To the east the lower slopes of Rois-Beinn were illuminated by the low sun but the upper slopes were in the shadow of the low clouds.

 The sunset was really building up...

 ...beyond the Small Isles.

 The dying sun put up an incredible display and I had to force myself to turn round...

 ...to appreciate the golden light that was illuminating the far shore of...

 ...Loch Ailort.

At last the sun went down and I continued to the welcoming lights of the Glenuig Inn where I arrived just a few minutes before Ian. We were already looking forward to large plates of Mallaig prawns.0

Thursday, September 22, 2011

Blood on the rocks of Loch Ailort

Donald and I had been crossing the mouth of Loch Ailort with the intention of taking a luncheon on one of the beaches on the Ardnish peninsula. However, my knee was now causing so much pain that I was desperate to get out the kayak and stretch my legs, never mind check the dressing on my recently lacerated toe. I spotted this lovely strand of sand on the delightful little Eilean a' Chaolais and called Donald over. We had found another corner of paradise. 

The rock pools were filled with crystal clear water and we had the beach to ourselves apart from...

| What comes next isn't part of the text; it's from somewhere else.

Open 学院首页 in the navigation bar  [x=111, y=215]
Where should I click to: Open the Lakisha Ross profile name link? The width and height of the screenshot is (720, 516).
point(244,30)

...this starfish. This beach is covered at high water so we were fortunate to pass when we did.

We were surrounded by the silence and beauty of this huge landscape.

Once we had eaten our lunch Donald returned to his boat...

 ...to fix his flooded engine while...

...I sat on the lichen covered rocks and changed the blood soaked bandages on my right foot. These lichen colonies are probably several hundred years old. They were probably here when Bonny Prince Charlie landed nearby and raised his standard at the start of the Jacobite Rebellion in 1745. After initial success he was defeated at Culloden near Inverness. This was the last pitched battle of two land armies on British soil and resulted in much bloodshed and loss of life. The Highlands were never the same again.

Some (quite a few actually) drops of my bright red blood spilled onto the rocks and added their own colour to that of the rich orange and gold lichen. I may have left a bit of myself  in paradise but in turn, this paradise was now etched indelibly on my brain. We who live in Scotland are so fortunate to be surrounded by such natural beauty, sometimes we just don't appreciate the extent of our birthright.